WORK REQUIRED: Edit the data from the line with "At what coordinates" up to and including the line with "pos(409,510)", swapping "floppy icon" for "disk icon" and keeping everything else the same. Give back only those lines, without the pictures.

DATASET RECORDS:

* * *

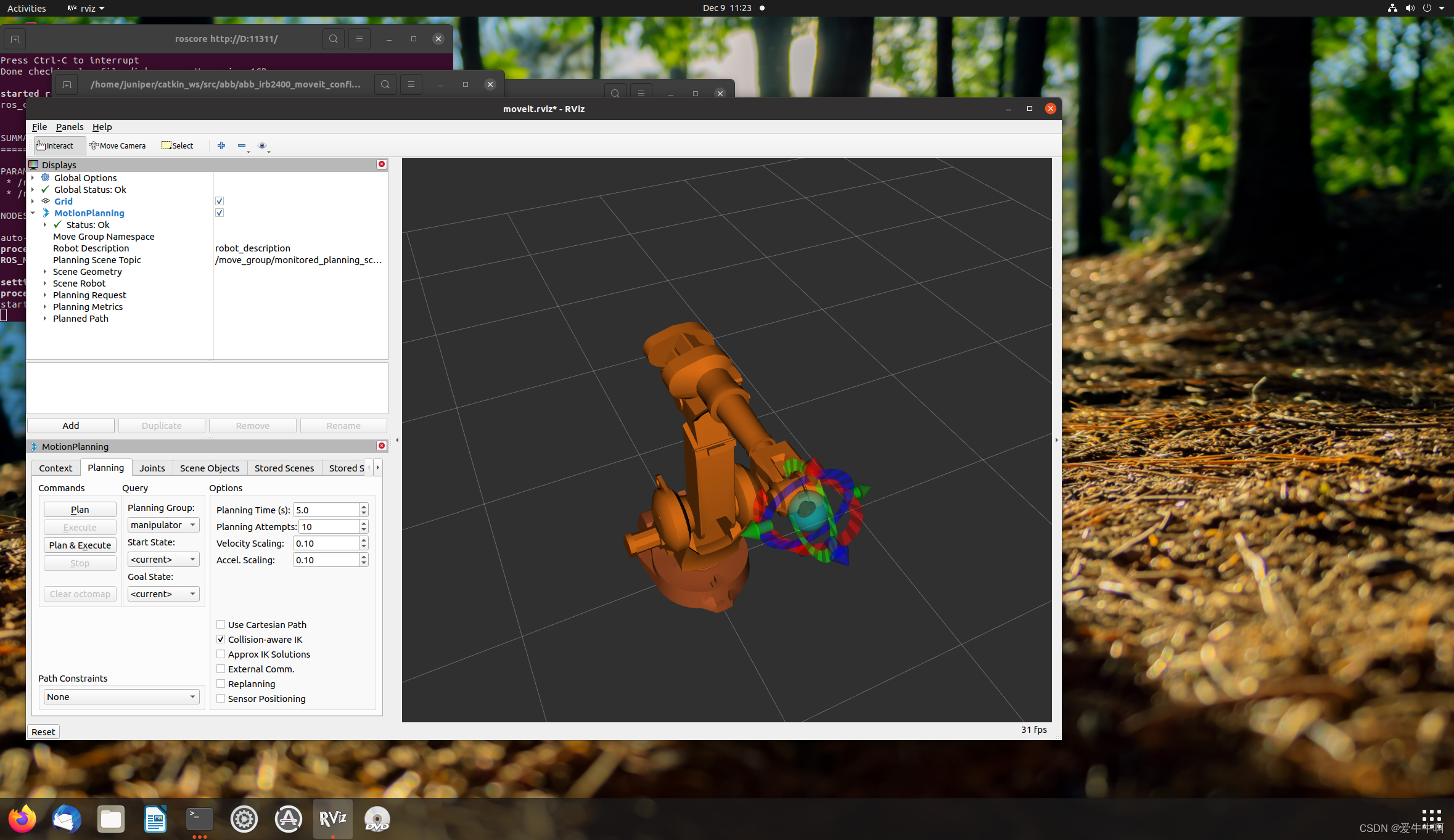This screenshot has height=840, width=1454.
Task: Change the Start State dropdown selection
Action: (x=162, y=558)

* * *

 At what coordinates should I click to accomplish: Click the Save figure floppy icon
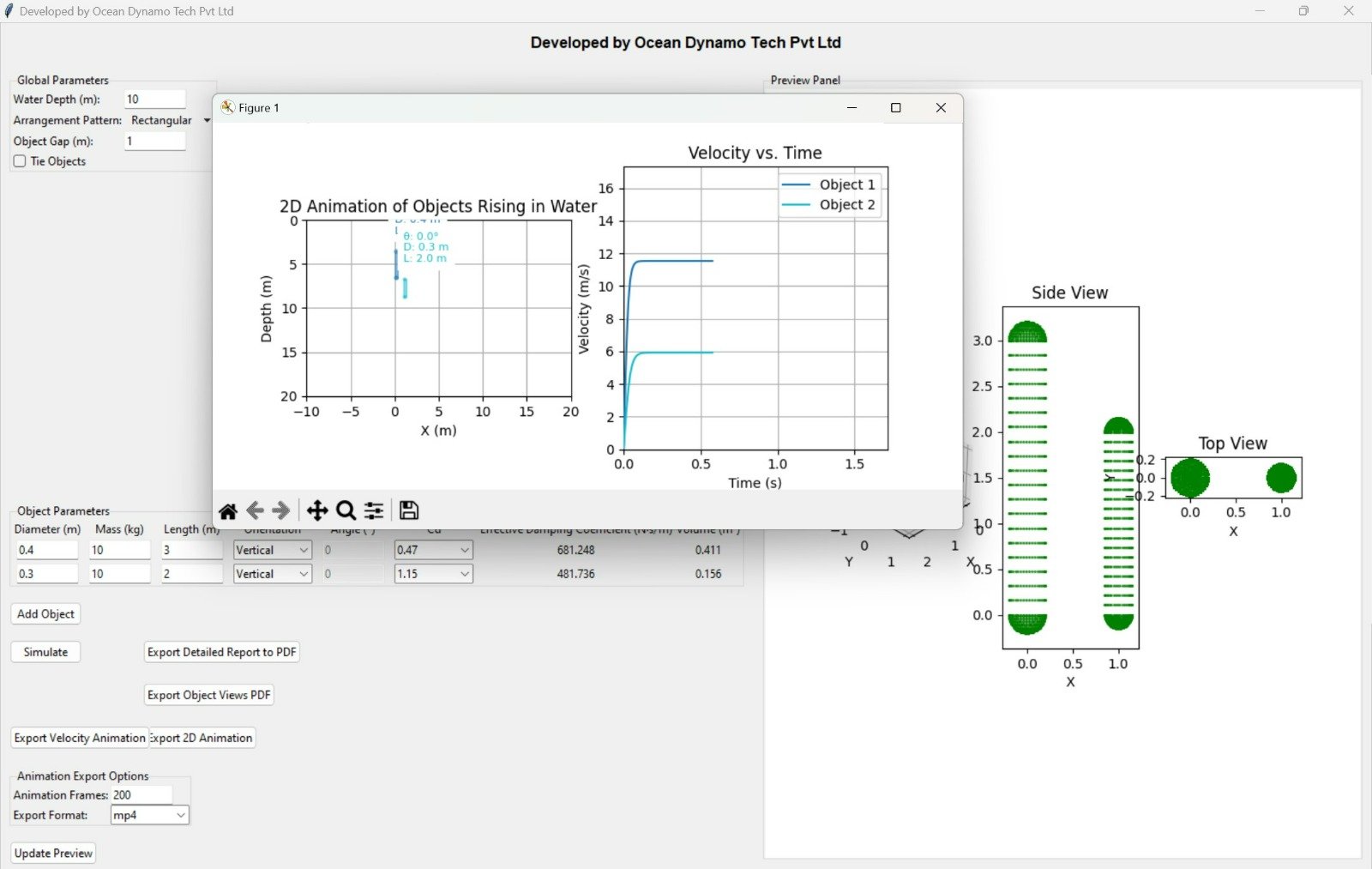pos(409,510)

* * *

SOLUTION TO THE PROBLEM:
 At what coordinates should I click to accomplish: Click the Save figure disk icon
pos(409,510)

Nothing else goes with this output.